[Dataset entries]
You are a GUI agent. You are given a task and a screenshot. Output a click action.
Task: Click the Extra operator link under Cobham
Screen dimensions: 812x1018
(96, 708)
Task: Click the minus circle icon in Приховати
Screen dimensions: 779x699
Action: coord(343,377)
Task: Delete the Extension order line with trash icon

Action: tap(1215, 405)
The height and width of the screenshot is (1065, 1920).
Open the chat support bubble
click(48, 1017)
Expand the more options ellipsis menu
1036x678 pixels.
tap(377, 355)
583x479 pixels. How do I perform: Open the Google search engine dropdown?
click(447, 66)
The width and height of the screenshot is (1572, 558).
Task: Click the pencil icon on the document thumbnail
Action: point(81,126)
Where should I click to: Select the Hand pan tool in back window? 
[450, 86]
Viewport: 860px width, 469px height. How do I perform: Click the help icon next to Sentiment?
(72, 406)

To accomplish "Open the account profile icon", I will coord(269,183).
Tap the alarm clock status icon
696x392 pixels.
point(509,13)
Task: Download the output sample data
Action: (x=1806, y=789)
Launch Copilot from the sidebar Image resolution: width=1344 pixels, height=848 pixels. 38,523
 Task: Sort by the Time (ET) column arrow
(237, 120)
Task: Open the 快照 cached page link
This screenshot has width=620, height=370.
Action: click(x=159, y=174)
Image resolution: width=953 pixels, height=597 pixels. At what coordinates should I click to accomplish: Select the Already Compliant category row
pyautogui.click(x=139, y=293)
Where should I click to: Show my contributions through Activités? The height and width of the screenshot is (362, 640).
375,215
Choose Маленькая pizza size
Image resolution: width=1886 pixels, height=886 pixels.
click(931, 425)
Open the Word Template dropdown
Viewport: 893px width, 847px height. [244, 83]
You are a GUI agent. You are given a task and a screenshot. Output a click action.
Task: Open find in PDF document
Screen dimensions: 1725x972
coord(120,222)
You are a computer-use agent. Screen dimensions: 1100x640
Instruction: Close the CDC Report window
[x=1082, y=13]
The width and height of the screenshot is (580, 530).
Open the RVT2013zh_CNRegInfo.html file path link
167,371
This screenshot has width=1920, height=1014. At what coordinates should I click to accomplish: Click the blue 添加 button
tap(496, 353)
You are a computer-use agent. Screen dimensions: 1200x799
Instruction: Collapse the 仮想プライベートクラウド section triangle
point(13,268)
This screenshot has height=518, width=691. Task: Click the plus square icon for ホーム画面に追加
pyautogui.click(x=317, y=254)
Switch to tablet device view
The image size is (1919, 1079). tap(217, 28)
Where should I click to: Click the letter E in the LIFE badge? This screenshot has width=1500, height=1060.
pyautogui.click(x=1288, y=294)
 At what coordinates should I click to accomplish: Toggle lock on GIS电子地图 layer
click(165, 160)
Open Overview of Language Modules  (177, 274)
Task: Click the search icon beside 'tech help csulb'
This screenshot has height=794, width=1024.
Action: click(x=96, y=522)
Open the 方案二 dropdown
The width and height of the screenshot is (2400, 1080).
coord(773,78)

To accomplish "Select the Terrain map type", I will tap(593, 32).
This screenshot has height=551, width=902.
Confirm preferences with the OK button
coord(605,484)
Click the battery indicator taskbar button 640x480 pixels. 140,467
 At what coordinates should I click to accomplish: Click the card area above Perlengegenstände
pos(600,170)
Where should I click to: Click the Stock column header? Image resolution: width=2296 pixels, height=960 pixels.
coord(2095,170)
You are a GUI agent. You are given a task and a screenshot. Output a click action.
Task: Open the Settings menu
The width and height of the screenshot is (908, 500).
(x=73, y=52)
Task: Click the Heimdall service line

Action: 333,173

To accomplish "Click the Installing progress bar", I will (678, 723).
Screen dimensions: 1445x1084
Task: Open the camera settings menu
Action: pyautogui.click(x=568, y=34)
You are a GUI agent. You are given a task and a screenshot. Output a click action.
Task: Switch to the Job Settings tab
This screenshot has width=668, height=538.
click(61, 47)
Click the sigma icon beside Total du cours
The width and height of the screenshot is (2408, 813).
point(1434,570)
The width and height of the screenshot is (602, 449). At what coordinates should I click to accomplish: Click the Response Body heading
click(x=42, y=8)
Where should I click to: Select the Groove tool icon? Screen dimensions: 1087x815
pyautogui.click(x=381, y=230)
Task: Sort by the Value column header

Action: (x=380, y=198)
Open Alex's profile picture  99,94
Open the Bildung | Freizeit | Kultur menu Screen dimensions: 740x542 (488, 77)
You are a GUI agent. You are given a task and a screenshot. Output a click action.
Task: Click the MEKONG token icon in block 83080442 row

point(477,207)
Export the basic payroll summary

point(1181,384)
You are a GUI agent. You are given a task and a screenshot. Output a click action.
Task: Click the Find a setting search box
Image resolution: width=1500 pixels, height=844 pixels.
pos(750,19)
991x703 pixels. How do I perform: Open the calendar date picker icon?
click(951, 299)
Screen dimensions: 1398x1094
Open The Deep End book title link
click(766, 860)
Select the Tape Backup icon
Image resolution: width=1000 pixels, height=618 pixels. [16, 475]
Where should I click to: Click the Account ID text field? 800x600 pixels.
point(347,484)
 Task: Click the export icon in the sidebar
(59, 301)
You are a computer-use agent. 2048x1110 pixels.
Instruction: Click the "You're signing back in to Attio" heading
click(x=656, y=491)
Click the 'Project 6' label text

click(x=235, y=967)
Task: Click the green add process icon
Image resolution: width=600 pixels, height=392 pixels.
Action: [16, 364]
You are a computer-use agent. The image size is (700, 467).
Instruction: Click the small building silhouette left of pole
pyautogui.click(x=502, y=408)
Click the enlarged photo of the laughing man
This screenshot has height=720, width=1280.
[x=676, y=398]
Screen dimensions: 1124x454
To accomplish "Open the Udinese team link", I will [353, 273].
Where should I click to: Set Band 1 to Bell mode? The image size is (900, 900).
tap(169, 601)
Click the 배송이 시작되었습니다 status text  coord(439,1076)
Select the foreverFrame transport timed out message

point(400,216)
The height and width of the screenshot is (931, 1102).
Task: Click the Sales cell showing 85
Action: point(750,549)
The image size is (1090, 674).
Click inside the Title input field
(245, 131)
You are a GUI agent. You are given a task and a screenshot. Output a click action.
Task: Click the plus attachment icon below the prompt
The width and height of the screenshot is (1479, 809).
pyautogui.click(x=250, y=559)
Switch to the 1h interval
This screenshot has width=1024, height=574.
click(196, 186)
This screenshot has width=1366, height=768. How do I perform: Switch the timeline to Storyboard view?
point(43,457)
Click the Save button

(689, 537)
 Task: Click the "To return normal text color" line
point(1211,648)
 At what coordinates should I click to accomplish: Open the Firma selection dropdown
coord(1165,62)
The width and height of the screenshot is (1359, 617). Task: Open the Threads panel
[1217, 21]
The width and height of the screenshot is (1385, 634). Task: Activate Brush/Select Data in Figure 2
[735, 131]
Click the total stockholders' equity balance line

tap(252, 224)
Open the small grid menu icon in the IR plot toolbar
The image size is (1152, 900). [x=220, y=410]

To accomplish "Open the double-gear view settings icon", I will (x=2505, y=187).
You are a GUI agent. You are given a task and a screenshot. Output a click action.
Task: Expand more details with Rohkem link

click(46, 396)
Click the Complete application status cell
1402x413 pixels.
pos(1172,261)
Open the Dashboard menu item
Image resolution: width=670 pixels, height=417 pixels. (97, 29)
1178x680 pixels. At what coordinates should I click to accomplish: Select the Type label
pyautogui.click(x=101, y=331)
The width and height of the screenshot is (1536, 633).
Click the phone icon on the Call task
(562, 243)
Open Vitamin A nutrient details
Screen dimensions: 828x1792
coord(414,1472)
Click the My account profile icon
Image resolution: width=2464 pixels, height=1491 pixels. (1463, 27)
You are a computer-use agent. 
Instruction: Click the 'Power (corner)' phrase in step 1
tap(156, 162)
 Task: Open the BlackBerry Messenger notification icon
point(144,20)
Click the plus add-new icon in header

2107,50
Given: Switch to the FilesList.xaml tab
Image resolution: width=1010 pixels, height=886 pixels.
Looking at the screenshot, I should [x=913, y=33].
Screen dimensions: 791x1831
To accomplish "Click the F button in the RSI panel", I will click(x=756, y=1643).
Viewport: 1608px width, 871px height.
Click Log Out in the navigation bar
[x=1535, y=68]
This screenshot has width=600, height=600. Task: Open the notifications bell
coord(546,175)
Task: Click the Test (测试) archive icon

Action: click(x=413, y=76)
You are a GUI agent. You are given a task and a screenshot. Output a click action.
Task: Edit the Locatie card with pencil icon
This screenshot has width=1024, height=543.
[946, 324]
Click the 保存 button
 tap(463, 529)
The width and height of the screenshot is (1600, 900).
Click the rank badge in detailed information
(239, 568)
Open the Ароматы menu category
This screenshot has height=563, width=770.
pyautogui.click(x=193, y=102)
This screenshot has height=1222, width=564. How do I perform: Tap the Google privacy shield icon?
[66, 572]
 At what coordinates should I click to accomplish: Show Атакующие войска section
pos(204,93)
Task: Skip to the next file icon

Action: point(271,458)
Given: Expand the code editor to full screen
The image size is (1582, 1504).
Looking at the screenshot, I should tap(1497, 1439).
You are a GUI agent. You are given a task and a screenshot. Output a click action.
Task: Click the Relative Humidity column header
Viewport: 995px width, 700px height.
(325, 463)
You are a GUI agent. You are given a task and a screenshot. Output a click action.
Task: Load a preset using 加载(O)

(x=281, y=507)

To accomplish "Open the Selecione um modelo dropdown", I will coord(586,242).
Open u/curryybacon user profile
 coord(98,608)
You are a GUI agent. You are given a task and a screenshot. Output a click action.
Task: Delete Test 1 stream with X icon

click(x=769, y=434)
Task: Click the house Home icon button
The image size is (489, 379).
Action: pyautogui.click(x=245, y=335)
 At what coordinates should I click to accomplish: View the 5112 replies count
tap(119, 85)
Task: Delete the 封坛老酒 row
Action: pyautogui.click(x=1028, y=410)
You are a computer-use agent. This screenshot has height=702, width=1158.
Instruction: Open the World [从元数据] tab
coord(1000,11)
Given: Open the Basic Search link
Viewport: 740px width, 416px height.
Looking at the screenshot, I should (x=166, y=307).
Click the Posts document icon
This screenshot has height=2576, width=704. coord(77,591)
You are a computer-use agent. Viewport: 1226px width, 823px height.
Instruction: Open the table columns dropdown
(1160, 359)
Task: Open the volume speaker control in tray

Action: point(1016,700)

- _EXERCISE BRIEF_: Find the word "beside" in the data and copy out each line where it turns up.

- _RESULT_:
Task: Click the search icon beside 'tech help csulb'
Click the sigma icon beside Total du cours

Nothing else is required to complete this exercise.